[Stored entries]
╔══

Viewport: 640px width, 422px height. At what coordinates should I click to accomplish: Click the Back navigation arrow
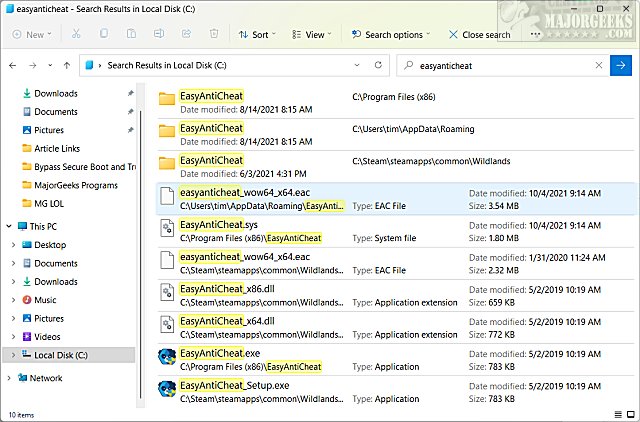click(13, 66)
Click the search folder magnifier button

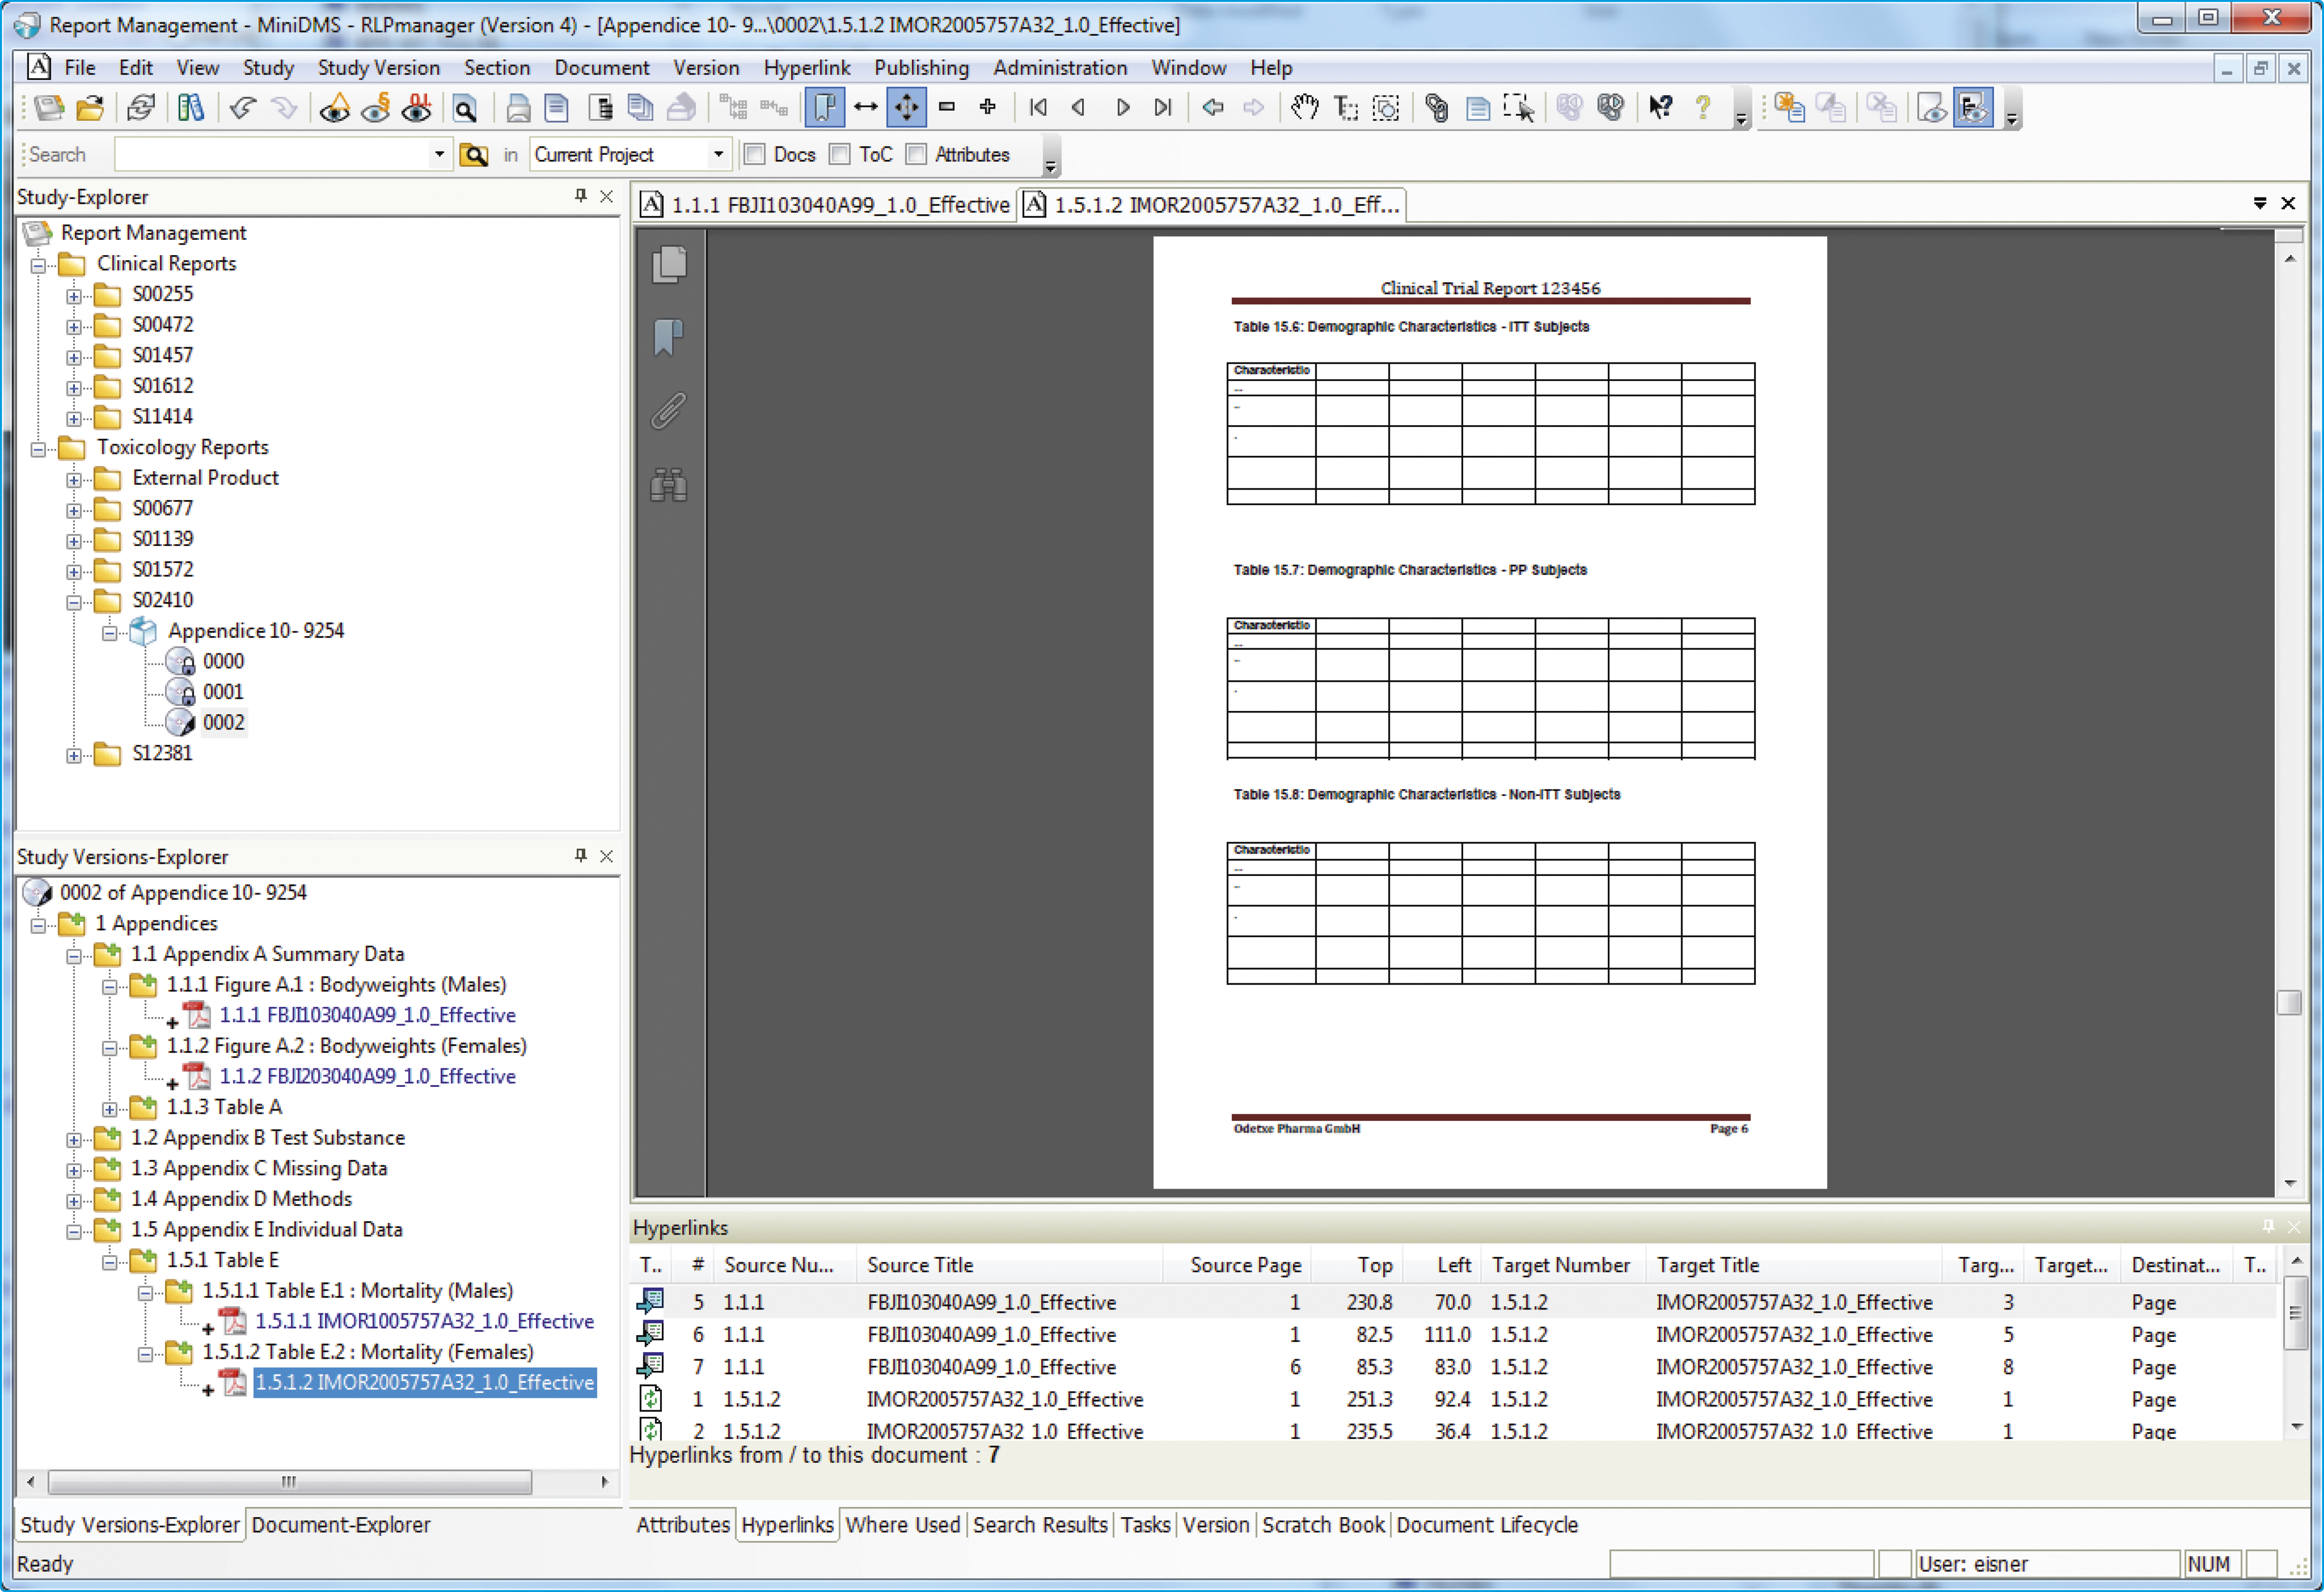click(x=474, y=155)
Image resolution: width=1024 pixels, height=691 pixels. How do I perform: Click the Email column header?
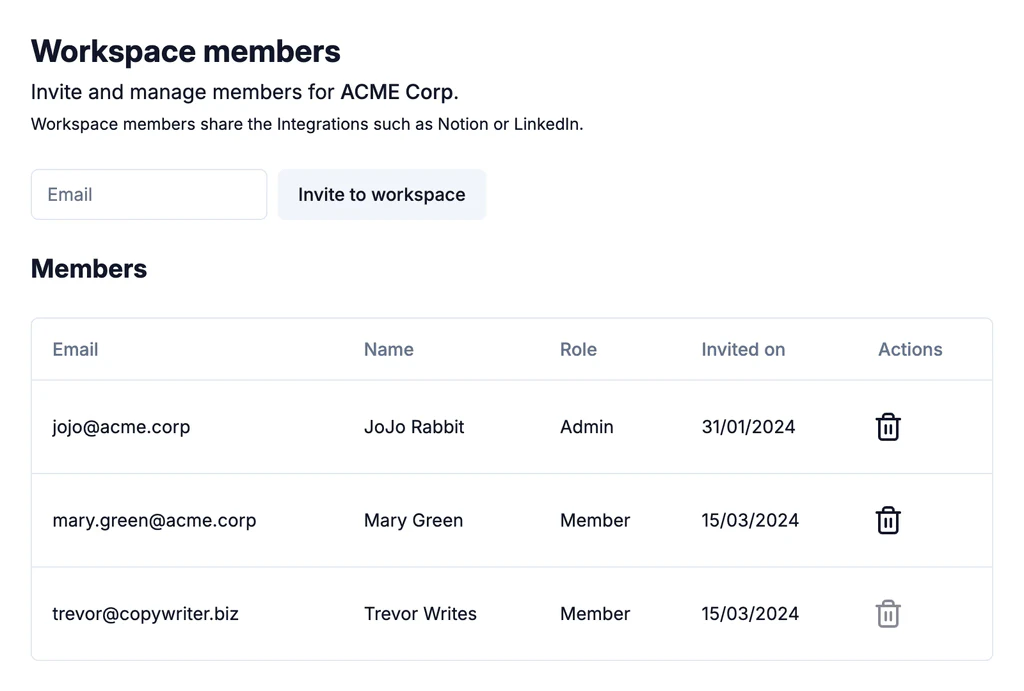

╚══

Your copy of the entries should be exact and free of pictures.

Viewport: 640px width, 422px height. At what coordinates should I click to accomplish: Click the Back navigation arrow
click(13, 66)
Click the search folder magnifier button

click(x=474, y=155)
Image resolution: width=1024 pixels, height=691 pixels. How do I perform: Click the Email column header?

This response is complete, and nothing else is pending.